Tägliches ein neues Schul-Programm im TV
Täglich lässt die Regierung ein neues Programm aufzeichnen. Die Infektionszahlen im Land sind noch zu hoch, um in die Schule zurückzukehren. Und Kristopher will seine Oma auf keinen Fall anstecken. Der Unterricht geht weiter mit etwas Musik gefolgt von Mathematik. Kristopher ist froh, als seine Mutter Hilda überraschend früh nach Hause kommt. Eigentlich muss sie den ganzen Tag arbeiten. Es drängt die alleinerziehende Mutter aber ihren Sohn wenigstens in den ersten Tagen zu unterstützen und zu motivieren. "Wenn sie in der Schule schon nicht immer aufpassen, dann werden sie das allein, mit Büchern und Fernsehen erst recht nicht tun."

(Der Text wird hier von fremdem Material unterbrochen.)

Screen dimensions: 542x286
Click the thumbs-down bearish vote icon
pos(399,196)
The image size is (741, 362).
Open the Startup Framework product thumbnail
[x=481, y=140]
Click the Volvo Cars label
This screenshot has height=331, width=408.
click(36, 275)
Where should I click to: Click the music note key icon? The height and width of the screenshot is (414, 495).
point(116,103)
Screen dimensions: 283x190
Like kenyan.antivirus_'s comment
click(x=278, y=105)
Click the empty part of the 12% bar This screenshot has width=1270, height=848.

Es gibt in Mexiko auch andere Konzepte für Schüler. An Privatschulen geht der Unterricht im Internet los: Isabella Cortes-Molina sammelt auf Anweisung ihrer Spanisch-Lehrerin gerade die unterschiedlichsten Gegenstände ein, über die sie dann eine Geschichte schreibt. Die Klassenkameraden sind zwar hinter dem Bildschirm, aber sie sind da. "Am Anfang dachte ich, dass wird schrecklich, aber so schrecklich ist es nicht. Es ist etwas Neues, die richtige Schule würde ich dennoch bevorzugen. Im Englischunterricht erwartet Isabella eine Prüfung als Überraschung. Austausch mit den Lehrern, mit den Schülern, und wenn man Glück hat sind auch die Eltern als Unterstützer im Homeoffice.

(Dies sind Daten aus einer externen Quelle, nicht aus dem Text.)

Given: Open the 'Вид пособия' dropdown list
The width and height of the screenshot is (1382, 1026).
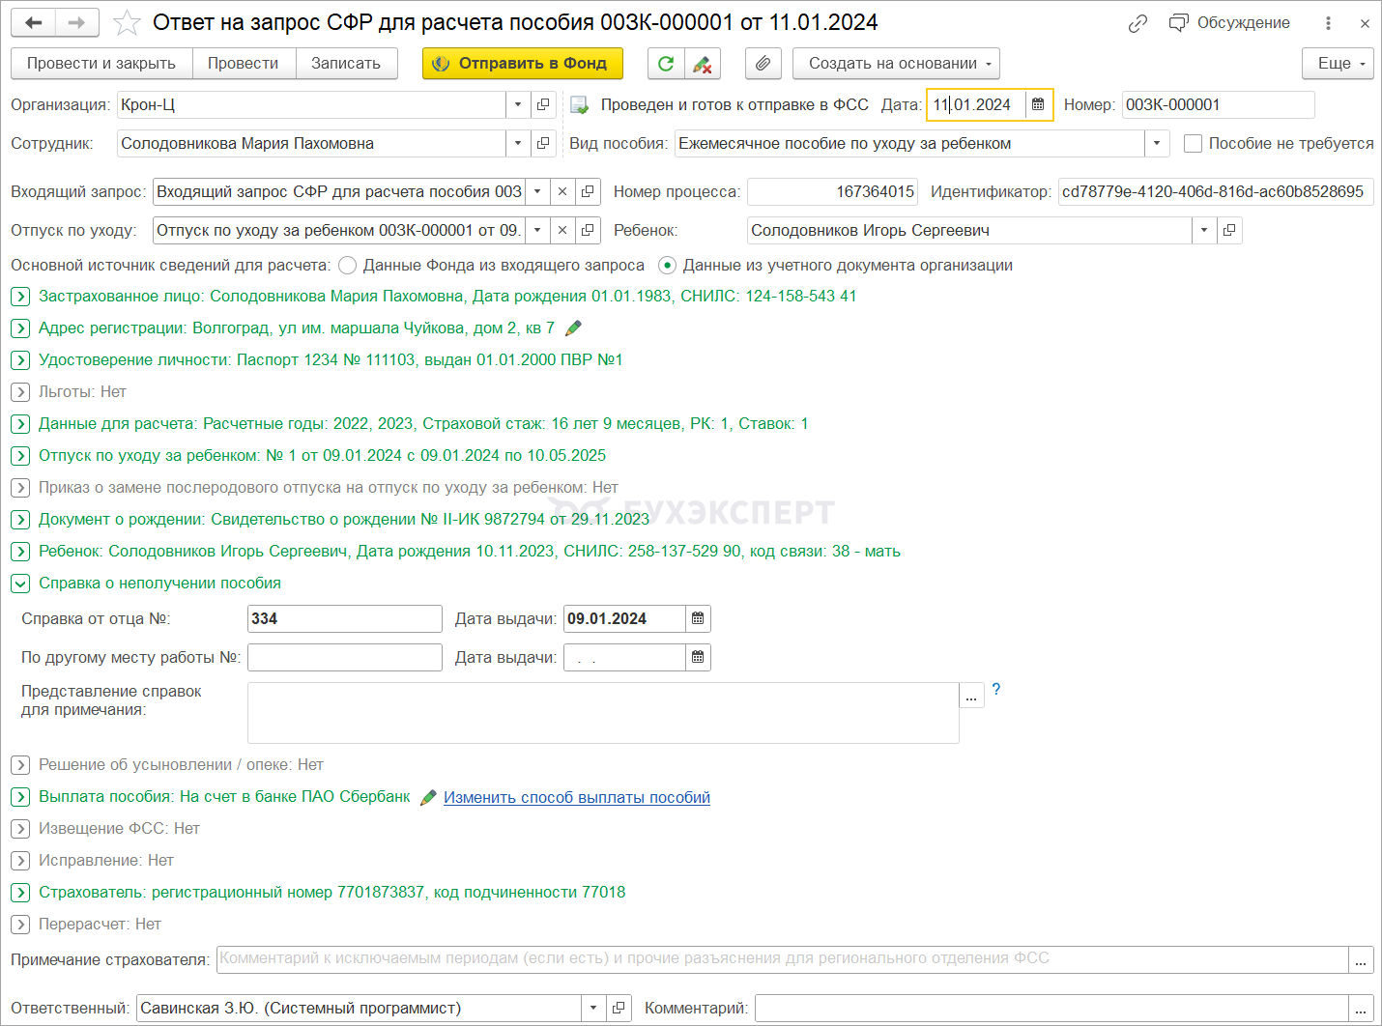Looking at the screenshot, I should [1157, 143].
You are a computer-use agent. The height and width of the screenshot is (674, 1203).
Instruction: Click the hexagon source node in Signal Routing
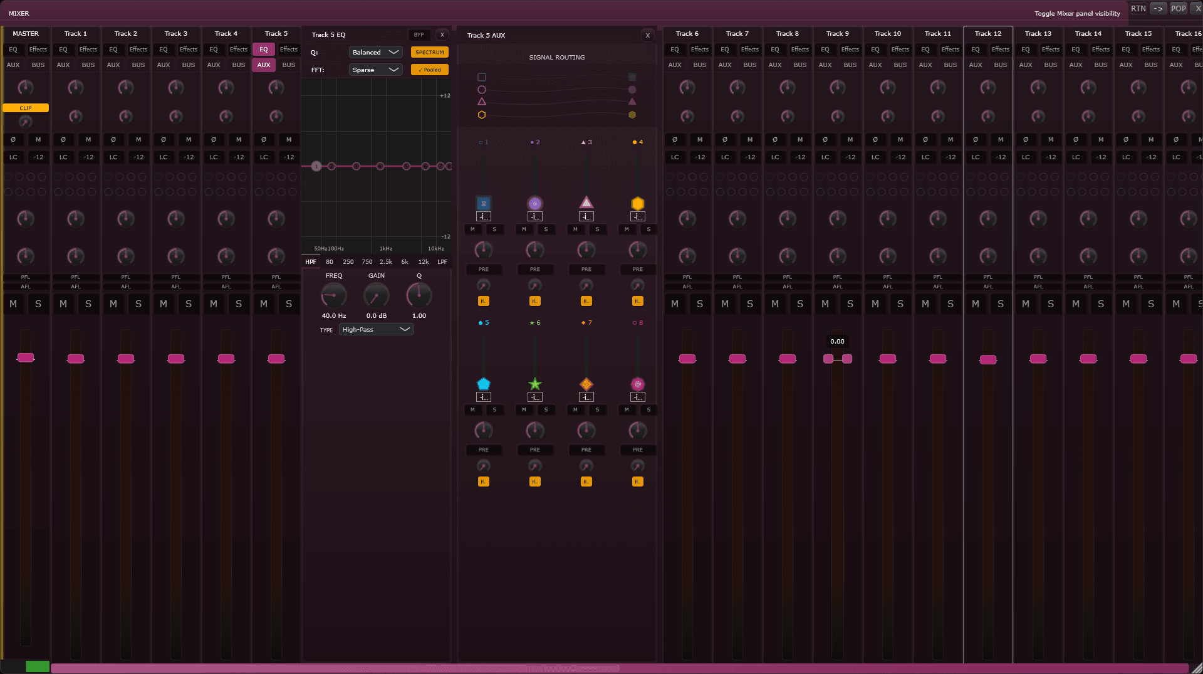point(482,115)
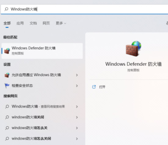168x145 pixels.
Task: Click the profile icon at top right
Action: coord(167,23)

Suche nach Lern-Alternativen geht weiter
In Mexiko sorgen sich viele Eltern, dass die soziale Ungleichheit weiter wächst, dass das Land insgesamt zurückfällt. "Alles gerät aus der Balance, ich mache mir Sorgen um unser Land, denn es ist doch die Bildung, die eine Gesellschaft voranbringt", Ricardo Cortes-Hernandez. Doch die mexikanische Regierung hat wohl keine Alternative zum Schul-Fernsehen. 16 Millionen Haushalte im Land haben kein Internet. Das Fernsehen bietet noch die größte Möglichkeit die Schüler zu erreichen. Das Schuljahr für Millionen von Kindern abzuschreiben, sei keine Option: "Es wäre ein ethisch-moralische Fehler. Es wäre ein Versagen unseres Bildungsauftrages. Das hier ist eine Alternative. Sie ist nicht perfekt, ja. sie erreicht nicht jeden. Wir müssen und werden noch weiter nach Alternativen suchen", sagt Maria Garcia Lascurain von der Lehrergewerkschaft SNTE.

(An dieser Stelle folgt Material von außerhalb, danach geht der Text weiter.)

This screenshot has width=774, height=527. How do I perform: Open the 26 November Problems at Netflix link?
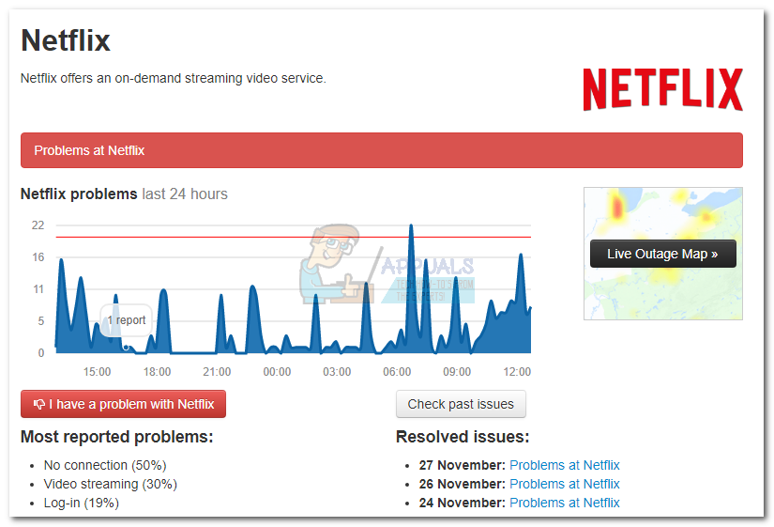(564, 484)
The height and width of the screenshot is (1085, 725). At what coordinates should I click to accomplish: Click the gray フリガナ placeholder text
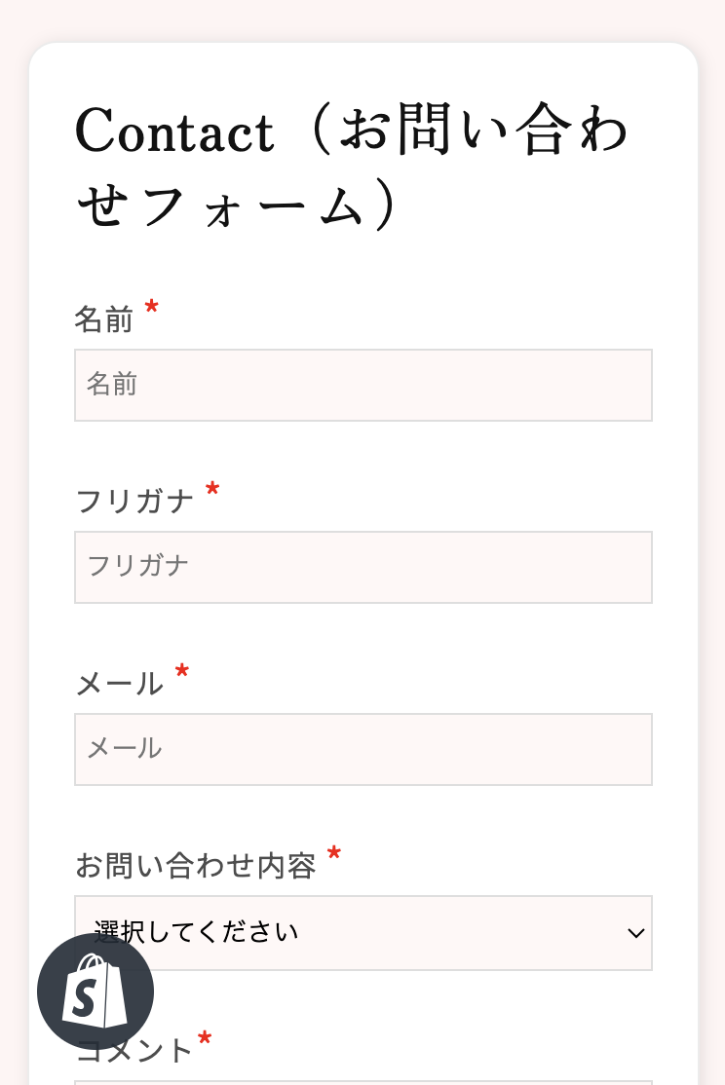(x=137, y=565)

Alternative okay, mit der Organisation bislang ist Hilda aber unzufrieden. Kristopher hat kein Wort mitgeschrieben. Irgendwann sollen Fragen über E-Mail von Lehrern an die Schüler kommen. Das alte Tablet hat sich die Familie dafür bei Freunden leihen müssen. "Ehrlich gesagt, bin ich mir nicht sicher, ob wir Kinder so lernen können", sagt Kristopher.
Unterricht im TV ist Mexikos Lösung, damit das Schuljahr nicht völlig verloren ist. Eine Alternative gibt es für das Land nicht.